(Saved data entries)
○ ○ ○ ○ ○ ○ ○

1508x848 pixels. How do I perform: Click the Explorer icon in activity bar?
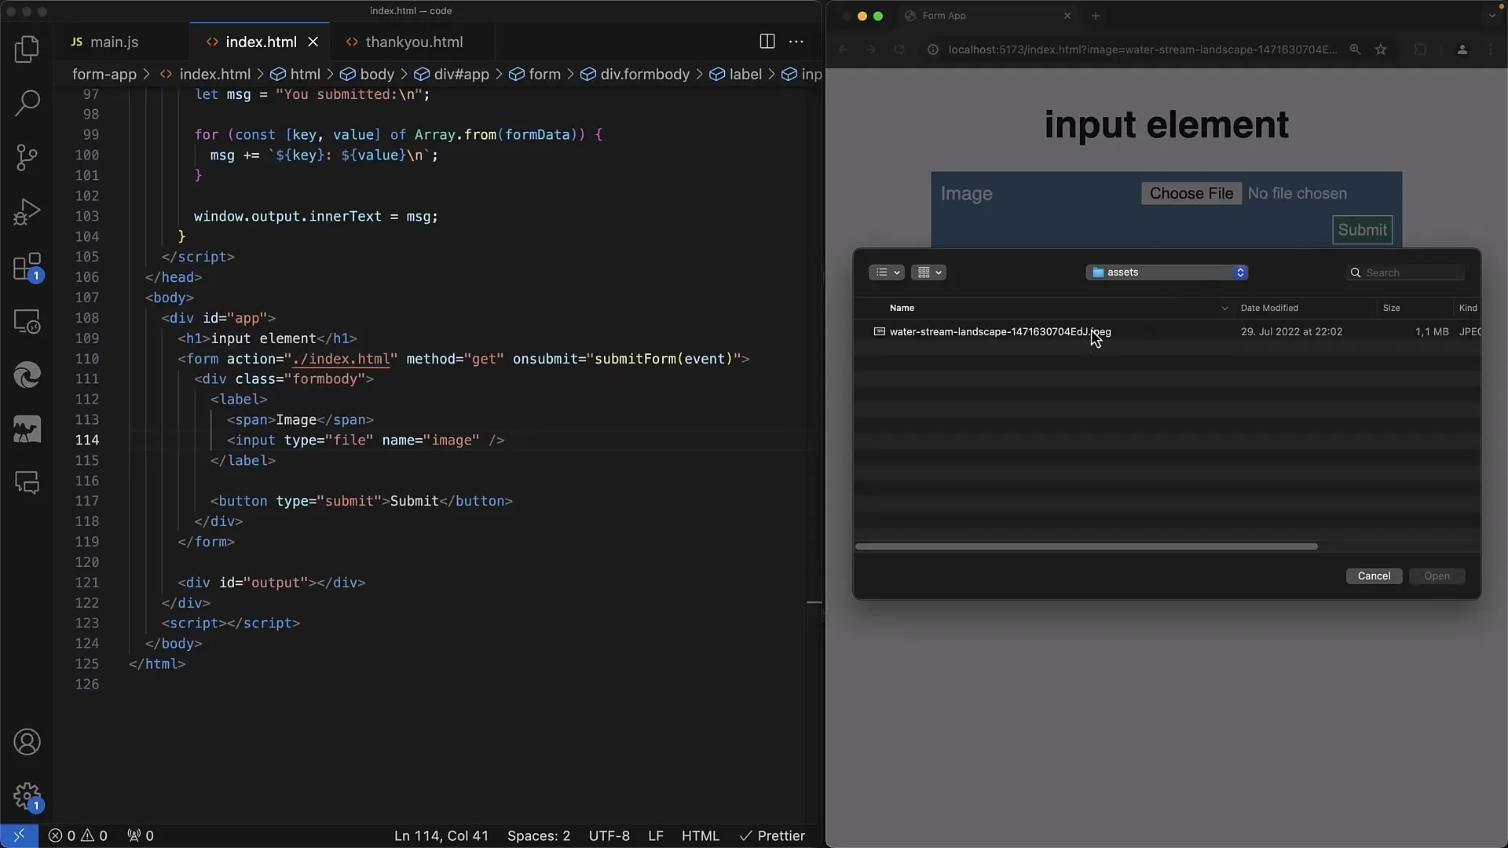(x=27, y=48)
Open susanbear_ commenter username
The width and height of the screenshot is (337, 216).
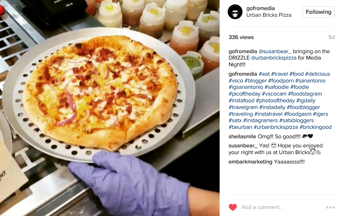tap(243, 146)
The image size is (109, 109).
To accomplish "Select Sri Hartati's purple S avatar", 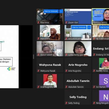I will [104, 81].
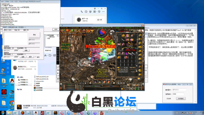Select 本地磁盘 (C:) in explorer tree
Image resolution: width=204 pixels, height=115 pixels.
pyautogui.click(x=23, y=80)
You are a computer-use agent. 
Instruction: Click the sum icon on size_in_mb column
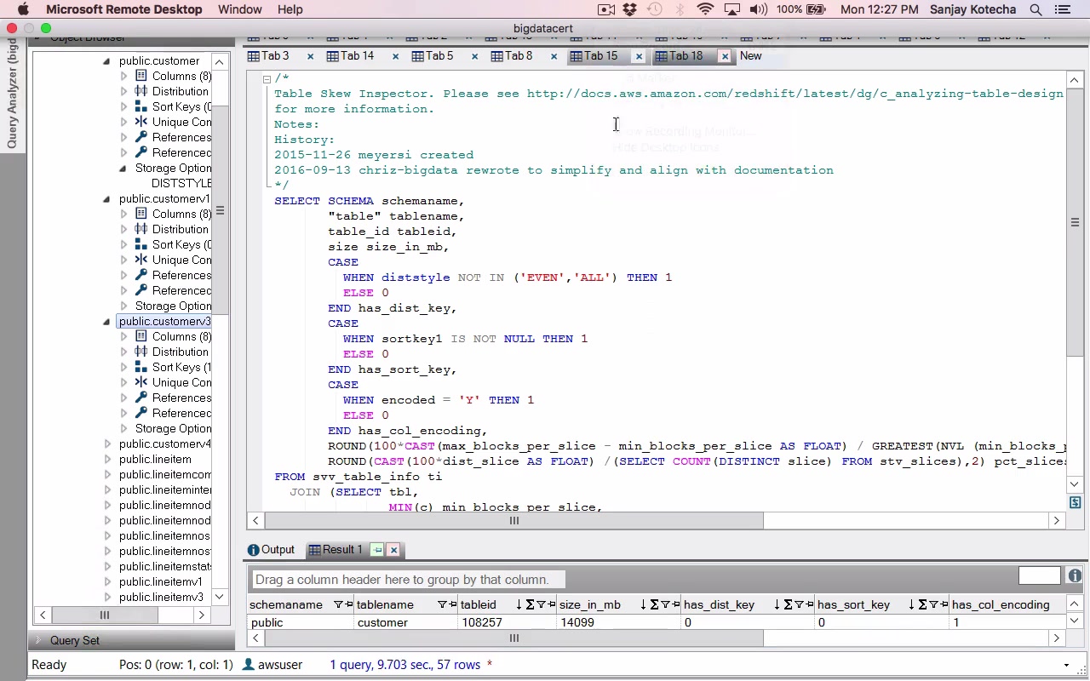point(654,604)
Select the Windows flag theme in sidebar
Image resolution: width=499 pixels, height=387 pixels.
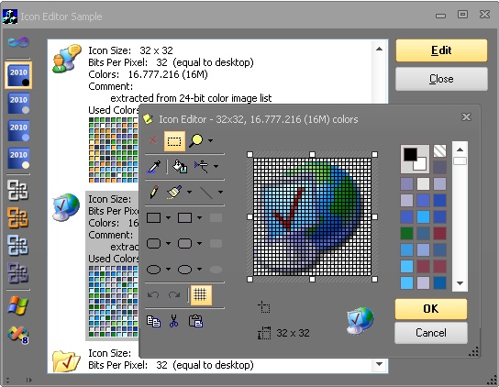point(17,306)
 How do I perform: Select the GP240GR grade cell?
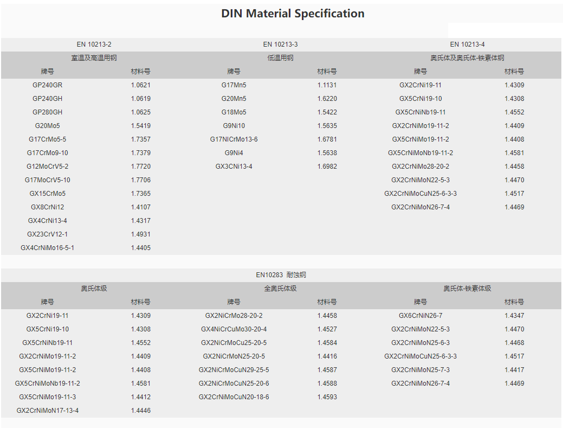[x=47, y=85]
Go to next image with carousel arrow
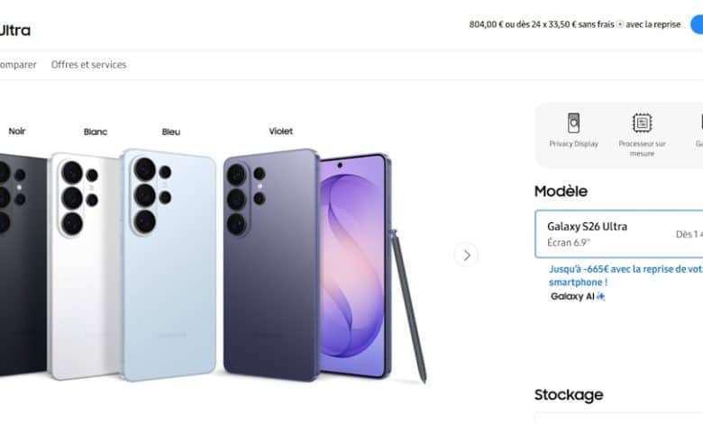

○ ○ ○ ○ ○ ○ ○

What you will do –
Give again exactly the lines from the one holding "How do I perform: Select" to the final line of the records, both ends included; any pictures stay out.

Problem solution –
 How do I perform: Select the GP240GR grade cell?
[x=47, y=85]
Go to next image with carousel arrow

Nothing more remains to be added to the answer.